--- PROMPT ---
After locating the line that holds "1512x805 pixels.", transcribe it and each following line to the end of the records, changing nothing and adding nothing.

[Pixel coordinate grounding data]
____________________
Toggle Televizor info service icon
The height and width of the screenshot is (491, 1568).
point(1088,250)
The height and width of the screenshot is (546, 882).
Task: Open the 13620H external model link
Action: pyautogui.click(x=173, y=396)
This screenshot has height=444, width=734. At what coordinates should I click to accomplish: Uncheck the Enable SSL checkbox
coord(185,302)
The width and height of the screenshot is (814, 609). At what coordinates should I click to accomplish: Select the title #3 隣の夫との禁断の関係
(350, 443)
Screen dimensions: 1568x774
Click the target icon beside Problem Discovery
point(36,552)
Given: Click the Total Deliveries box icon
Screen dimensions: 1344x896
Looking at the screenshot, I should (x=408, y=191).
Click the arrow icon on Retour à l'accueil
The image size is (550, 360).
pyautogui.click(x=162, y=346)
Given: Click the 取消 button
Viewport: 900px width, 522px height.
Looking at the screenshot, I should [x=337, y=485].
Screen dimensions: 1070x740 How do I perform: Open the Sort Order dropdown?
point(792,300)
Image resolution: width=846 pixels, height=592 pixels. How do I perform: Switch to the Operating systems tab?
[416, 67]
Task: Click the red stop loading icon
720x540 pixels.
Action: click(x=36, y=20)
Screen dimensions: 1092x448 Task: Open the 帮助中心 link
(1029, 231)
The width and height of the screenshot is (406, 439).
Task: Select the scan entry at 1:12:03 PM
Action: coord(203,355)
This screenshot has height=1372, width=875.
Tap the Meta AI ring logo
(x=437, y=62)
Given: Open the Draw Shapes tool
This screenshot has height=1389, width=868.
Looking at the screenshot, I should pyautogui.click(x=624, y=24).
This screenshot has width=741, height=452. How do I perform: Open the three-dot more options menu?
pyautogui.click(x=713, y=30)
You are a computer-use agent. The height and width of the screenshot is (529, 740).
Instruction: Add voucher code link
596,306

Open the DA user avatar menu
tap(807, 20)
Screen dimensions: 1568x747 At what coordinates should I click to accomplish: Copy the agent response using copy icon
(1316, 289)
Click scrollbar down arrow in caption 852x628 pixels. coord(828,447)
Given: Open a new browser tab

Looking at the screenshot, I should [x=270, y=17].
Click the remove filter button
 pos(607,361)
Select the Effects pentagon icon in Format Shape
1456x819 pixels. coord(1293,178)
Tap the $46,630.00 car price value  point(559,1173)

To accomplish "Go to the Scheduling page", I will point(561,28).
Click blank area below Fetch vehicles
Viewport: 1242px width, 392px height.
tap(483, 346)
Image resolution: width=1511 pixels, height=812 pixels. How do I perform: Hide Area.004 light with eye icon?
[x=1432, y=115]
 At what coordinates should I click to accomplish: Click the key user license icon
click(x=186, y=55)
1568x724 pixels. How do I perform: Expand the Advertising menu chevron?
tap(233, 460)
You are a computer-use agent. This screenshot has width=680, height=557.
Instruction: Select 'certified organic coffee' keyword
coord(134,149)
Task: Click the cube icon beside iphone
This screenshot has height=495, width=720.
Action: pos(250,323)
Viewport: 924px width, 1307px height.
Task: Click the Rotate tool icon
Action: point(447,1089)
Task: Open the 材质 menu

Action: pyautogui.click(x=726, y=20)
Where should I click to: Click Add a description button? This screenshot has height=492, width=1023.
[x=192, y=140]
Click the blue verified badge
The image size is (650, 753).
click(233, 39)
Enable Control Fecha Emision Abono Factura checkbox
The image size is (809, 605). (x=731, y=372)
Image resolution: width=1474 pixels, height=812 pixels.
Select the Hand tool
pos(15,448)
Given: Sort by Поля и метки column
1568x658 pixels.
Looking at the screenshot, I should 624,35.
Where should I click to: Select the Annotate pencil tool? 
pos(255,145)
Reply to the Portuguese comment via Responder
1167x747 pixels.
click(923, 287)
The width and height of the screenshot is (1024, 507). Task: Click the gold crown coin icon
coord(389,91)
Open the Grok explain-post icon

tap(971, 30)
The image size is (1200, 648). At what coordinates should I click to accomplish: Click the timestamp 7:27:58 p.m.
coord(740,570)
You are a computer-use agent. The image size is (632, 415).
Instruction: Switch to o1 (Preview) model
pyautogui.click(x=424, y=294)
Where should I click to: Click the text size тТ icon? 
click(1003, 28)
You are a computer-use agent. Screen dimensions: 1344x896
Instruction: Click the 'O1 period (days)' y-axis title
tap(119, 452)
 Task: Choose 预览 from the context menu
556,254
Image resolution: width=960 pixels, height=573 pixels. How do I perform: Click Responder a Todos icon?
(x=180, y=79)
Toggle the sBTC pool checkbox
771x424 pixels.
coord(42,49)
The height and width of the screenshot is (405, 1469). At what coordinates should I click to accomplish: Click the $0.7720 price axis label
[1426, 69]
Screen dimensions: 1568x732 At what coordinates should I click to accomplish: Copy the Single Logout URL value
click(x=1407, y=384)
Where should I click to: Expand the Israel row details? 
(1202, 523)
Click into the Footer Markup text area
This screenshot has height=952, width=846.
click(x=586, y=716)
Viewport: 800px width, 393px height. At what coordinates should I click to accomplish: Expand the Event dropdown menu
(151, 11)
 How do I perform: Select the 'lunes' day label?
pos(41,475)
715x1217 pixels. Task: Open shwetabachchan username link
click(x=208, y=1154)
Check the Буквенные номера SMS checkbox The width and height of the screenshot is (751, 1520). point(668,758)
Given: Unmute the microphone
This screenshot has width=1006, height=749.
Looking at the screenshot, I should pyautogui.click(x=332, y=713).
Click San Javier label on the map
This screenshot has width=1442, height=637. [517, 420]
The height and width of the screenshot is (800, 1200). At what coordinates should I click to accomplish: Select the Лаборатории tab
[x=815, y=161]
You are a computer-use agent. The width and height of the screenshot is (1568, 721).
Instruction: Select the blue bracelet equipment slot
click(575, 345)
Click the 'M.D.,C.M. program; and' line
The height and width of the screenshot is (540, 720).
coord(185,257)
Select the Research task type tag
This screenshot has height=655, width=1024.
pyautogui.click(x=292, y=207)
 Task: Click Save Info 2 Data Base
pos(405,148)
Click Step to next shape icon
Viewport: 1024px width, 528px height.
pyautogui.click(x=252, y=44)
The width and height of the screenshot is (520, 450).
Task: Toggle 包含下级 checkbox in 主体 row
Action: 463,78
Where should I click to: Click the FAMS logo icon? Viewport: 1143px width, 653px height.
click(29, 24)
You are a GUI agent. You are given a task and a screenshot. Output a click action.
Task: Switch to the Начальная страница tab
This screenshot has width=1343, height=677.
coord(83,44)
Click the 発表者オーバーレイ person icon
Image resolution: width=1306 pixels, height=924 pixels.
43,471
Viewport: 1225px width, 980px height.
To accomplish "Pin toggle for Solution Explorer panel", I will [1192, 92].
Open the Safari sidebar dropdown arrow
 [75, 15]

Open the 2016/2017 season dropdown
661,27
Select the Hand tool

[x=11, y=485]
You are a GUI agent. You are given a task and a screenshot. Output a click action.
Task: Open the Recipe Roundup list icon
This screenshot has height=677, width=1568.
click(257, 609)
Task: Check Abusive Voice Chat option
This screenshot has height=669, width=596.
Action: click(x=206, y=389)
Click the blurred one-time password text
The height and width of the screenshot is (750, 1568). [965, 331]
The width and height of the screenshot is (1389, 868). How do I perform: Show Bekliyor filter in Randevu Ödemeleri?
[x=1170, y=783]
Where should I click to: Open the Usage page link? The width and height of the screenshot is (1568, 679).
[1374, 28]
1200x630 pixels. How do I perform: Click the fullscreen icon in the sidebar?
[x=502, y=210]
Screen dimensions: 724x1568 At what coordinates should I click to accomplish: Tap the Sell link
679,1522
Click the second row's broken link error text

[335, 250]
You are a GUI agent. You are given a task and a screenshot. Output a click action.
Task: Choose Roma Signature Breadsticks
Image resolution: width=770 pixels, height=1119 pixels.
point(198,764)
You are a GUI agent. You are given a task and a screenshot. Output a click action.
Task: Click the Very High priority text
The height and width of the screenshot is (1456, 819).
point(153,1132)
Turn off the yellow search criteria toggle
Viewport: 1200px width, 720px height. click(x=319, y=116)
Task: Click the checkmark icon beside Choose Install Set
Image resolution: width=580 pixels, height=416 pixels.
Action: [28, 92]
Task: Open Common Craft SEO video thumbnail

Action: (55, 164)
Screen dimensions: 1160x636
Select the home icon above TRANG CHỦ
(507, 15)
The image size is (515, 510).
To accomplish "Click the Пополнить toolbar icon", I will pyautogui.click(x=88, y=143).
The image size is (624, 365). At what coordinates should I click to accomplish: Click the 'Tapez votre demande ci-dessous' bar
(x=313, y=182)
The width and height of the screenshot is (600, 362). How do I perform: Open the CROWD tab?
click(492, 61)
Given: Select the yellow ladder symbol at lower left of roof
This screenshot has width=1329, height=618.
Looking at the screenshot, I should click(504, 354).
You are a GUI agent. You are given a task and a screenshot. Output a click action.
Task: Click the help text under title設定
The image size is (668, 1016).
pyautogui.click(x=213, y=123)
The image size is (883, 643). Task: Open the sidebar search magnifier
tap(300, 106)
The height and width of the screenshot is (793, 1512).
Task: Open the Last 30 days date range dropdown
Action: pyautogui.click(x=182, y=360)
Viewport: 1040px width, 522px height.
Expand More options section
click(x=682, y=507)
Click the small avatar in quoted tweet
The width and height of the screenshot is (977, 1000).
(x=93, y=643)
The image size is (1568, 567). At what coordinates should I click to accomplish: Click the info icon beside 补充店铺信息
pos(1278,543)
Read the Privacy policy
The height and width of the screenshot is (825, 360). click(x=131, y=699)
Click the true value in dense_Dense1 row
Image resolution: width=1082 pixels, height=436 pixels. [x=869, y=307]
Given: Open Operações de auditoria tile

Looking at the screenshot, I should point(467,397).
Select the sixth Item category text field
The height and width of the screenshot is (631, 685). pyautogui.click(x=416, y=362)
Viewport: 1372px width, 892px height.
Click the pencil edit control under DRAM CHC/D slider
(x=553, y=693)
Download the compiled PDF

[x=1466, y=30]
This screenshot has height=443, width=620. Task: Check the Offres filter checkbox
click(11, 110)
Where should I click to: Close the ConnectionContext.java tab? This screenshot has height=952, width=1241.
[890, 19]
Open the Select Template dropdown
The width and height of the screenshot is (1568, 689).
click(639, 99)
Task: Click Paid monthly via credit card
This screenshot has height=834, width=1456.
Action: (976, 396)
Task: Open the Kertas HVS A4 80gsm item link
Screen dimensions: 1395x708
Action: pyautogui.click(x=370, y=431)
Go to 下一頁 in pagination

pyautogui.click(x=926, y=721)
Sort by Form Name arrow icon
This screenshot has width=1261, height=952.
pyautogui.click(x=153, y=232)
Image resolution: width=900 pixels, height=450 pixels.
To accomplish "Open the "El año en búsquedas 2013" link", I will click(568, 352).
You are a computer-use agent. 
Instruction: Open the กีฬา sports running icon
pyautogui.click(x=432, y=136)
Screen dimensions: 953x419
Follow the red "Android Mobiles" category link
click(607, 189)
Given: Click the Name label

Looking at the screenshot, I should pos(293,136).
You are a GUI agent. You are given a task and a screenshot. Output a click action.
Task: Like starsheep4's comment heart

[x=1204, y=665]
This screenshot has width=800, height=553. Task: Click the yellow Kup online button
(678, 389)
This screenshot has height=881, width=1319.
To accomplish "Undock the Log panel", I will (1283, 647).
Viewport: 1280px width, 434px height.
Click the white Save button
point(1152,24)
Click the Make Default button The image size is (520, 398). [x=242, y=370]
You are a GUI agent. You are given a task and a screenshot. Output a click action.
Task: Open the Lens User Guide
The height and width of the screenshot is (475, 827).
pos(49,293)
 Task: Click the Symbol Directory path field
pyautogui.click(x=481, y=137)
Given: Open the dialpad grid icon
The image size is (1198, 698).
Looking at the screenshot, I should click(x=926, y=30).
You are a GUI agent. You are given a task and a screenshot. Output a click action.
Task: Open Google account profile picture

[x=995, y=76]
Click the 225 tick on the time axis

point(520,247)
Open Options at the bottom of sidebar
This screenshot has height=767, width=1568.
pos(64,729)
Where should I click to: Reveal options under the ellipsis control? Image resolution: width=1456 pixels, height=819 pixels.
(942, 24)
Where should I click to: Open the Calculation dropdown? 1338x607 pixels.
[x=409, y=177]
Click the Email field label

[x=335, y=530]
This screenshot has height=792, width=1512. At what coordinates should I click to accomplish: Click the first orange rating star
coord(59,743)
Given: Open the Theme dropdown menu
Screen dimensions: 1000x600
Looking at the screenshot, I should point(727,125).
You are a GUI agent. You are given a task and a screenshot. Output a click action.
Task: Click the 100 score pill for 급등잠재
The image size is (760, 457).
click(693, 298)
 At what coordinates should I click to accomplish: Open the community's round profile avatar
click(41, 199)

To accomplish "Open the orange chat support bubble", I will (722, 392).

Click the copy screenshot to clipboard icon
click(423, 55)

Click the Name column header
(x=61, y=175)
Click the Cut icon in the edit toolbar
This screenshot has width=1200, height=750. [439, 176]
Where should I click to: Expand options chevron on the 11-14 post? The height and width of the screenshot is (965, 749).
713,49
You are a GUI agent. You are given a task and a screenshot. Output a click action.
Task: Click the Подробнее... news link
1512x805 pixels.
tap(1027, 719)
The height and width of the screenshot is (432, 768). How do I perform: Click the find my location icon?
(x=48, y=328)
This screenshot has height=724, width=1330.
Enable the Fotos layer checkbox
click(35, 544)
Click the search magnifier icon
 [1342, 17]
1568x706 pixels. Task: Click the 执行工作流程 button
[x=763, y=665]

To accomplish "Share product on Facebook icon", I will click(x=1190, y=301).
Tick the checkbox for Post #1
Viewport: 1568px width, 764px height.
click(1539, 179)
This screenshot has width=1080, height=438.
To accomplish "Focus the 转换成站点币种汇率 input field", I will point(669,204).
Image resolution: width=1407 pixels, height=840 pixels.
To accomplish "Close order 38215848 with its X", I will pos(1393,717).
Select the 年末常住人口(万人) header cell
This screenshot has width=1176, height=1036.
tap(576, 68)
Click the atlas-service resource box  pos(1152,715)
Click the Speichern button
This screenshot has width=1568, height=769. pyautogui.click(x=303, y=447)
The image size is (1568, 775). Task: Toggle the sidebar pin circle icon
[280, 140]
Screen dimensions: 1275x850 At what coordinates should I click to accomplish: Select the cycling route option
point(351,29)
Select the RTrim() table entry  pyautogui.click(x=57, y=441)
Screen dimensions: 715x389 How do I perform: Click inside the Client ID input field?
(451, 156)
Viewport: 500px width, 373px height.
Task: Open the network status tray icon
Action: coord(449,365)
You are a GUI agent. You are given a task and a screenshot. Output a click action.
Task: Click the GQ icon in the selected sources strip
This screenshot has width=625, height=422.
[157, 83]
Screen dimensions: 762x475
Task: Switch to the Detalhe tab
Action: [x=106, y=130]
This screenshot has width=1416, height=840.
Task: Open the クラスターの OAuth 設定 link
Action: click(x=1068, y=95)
____________________
--- OUTPUT FOR THIS TASK ---
1512x805 pixels.
tap(1027, 719)
The height and width of the screenshot is (432, 768). How do I perform: Click the find my location icon?
(x=48, y=328)
This screenshot has height=724, width=1330.
Enable the Fotos layer checkbox
click(35, 544)
Click the search magnifier icon
 [1342, 17]
1568x706 pixels. Task: Click the 执行工作流程 button
[x=763, y=665]

To accomplish "Share product on Facebook icon", I will click(x=1190, y=301).
Tick the checkbox for Post #1
Viewport: 1568px width, 764px height.
click(1539, 179)
This screenshot has width=1080, height=438.
To accomplish "Focus the 转换成站点币种汇率 input field", I will point(669,204).
Image resolution: width=1407 pixels, height=840 pixels.
To accomplish "Close order 38215848 with its X", I will pos(1393,717).
Select the 年末常住人口(万人) header cell
This screenshot has width=1176, height=1036.
tap(576, 68)
Click the atlas-service resource box  pos(1152,715)
Click the Speichern button
This screenshot has width=1568, height=769. pyautogui.click(x=303, y=447)
The image size is (1568, 775). Task: Toggle the sidebar pin circle icon
[280, 140]
Screen dimensions: 1275x850 At what coordinates should I click to accomplish: Select the cycling route option
point(351,29)
Select the RTrim() table entry  pyautogui.click(x=57, y=441)
Screen dimensions: 715x389 How do I perform: Click inside the Client ID input field?
(451, 156)
Viewport: 500px width, 373px height.
Task: Open the network status tray icon
Action: coord(449,365)
You are a GUI agent. You are given a task and a screenshot. Output a click action.
Task: Click the GQ icon in the selected sources strip
This screenshot has width=625, height=422.
[157, 83]
Screen dimensions: 762x475
Task: Switch to the Detalhe tab
Action: [x=106, y=130]
This screenshot has width=1416, height=840.
Task: Open the クラスターの OAuth 設定 link
Action: click(x=1068, y=95)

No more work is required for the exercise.